Validity of the ELISA techniques for S100B

This kit recognizes Human S100B in samples. No significant cross-reactivity or interference between Human S100B and analogues was observed.

Reliability

Coefficient of variation (CV) is < 10%. Intra-assay Precision (Precision within an assay): 3 samples with low, mid range and high level Human S100B were tested 20 times on one plate, respectively. Inter-assay Precision (Precision between assays): 3 samples with low, mid range and high level Human S100B were tested on 3 different plates, 20 replicates in each plate.

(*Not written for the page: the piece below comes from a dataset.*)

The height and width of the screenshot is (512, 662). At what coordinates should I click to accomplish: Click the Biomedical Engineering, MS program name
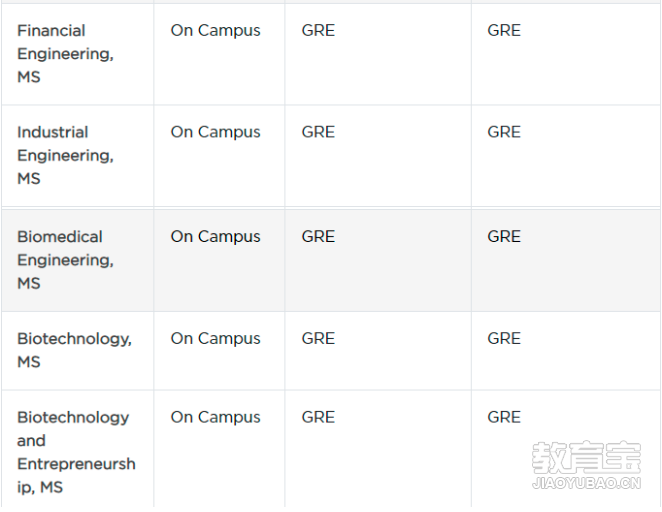coord(65,260)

Quantitative determination of serum BDNF level

It was done one day before the radiofrequency procedure by applying a sandwich ELISA technique (MyBioSource com. Catalog No: MBS700602). We carried out the assay at the clinical pathology department on an automated ELISA platform at Beni-suef University Hospital. 5 mL of venous blood was collected from the participants in a plain tube. Centrifugation at 1000 rpm speed for 15 min was done. The supernatant serum was collected and stored at -20 C for the assay. We applied 100 µL of standard or serum samples into each well, then incubated for two hours at 37 C. The liquid was removed, added 100µL Biotinylated Ab to each well. Incubation for 60 min at 37 C. was done. Washing The wells three times with a wash Solution. We applied 100µL of Avidin-horseradish peroxidase (HRP) conjugate to each well and incubated for one hour at 37 C. Each well was washed five times by adding a Washing Solution. We applied 90µL of TMB Substrate to each well, covered and incubated it for 15 min at 37 C. The last step, We added 50 µL of Stop Solution to each well and read the optical density at 450 nm within 5 min.

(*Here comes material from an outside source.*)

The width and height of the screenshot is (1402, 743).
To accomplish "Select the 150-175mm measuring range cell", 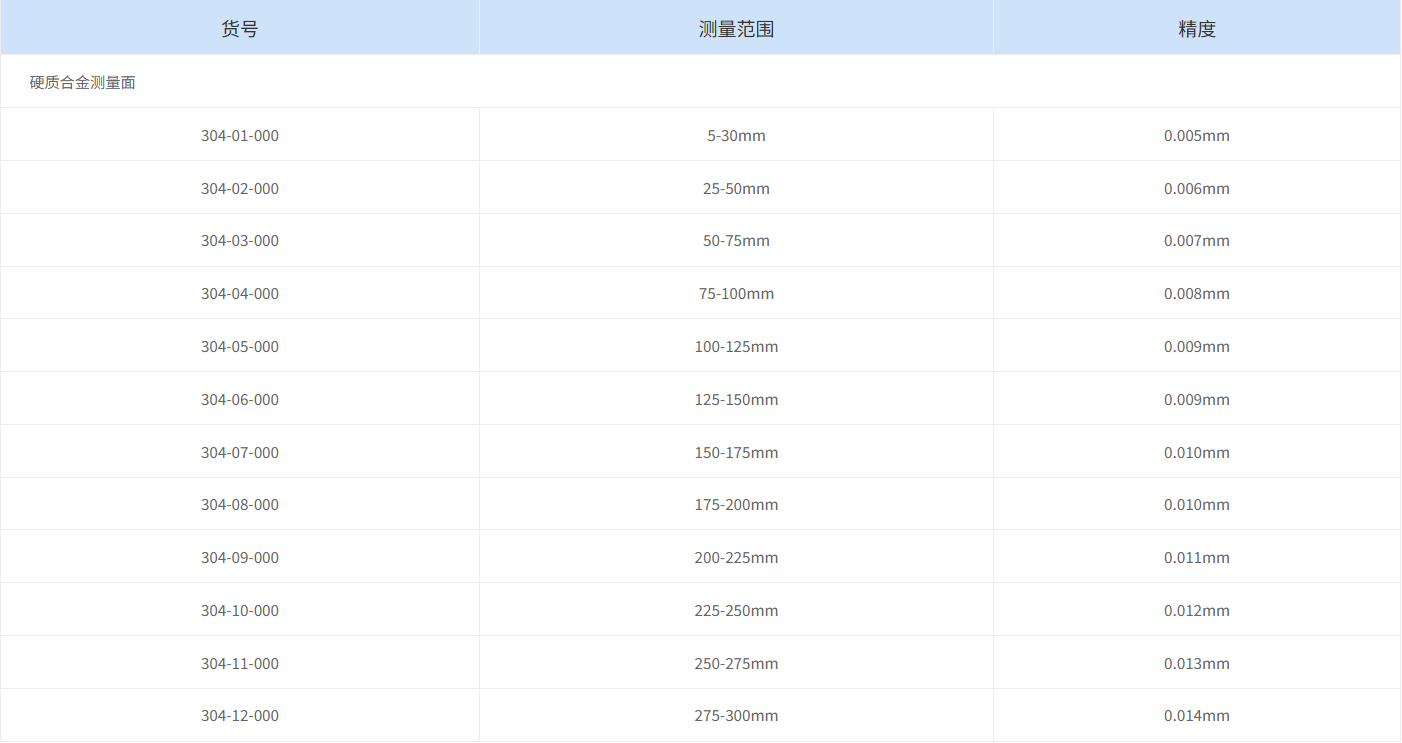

Validity of the ELISA techniques for BDNF

This assay has high sensitivity and excellent specificity for detection of human BDNF. No significant cross-reactivity or interference between human BDNF and analogues was observed.

Reliability

Intra-assay Precision CV%<8% and Inter-assay Precision CV%<10%.

Outcomes of the study

The primary outcome was to investigate the potential role of S100B and BDNF in predicting outcomes from using radiofrequency in treating lumbar disc-related radicular pain. Such laboratory biomarkers were known to be potentially impacted in lumbar disc prolapse, so they were expected to have a predictive value of outcome from treatment.

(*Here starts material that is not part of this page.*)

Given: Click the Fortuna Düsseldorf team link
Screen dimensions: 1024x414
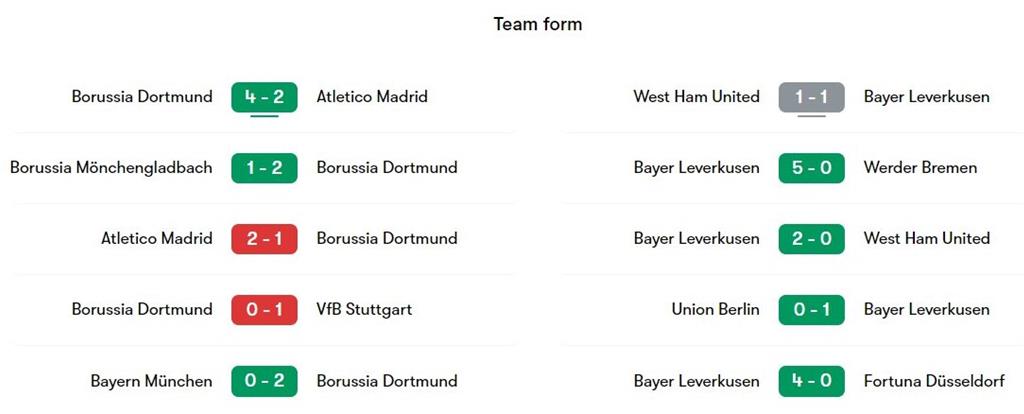Looking at the screenshot, I should [x=941, y=381].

The secondary outcome was to study the role of age, duration of pain, number of prolapsed discs, pain intensity, and functional disability before radiofrequency, in predicting the outcome of using radiofrequency in treating lumbar disc-related radicular pain.

Sample size

The sample size was calculated using G*Power version 3.1.9.7 Software based on the provisional results of a pilot study before starting the current study. The probability of type I error (α) was 5%, effect size = 0.463, critical t = 2.011, df = 48, and non-centrality parameter λ = 3.69. So, a sample size of 50 patients was requisite to attain a statistical power (1–β) of 95%.

Statistical analysis

IBM SPSS Version 25 was used to analyze the data. Categorical variables such as sex and degree of the most prolapsed disc were presented as numbers and percentages. Quantitative variables such as age, duration of pain, number of prolapsed discs, NRS and FRI were presented as mean and standard deviation (SD). Paired sample t-test was used to compare pre-and post-interventional NRS and FRI. Pearson correlation was used to test the relationship between the included patients’ age, clinical, imaging, and laboratory characteristics and both NRS and FRI 6 months after radiofrequency. A multiple linear regression model was done to identify predictors of NRS and FRI 6 months following radiofrequency after being adjusted for their potential mutual confounding effect. Age, duration of pain, number of prolapsed discs, NRS and FRI before radiofrequency, and BDNF and S100B serum levels before radiofrequency were used as the independent variables. P-value ≤ 0.05 was considered statistically significant. All tests were two-tailed.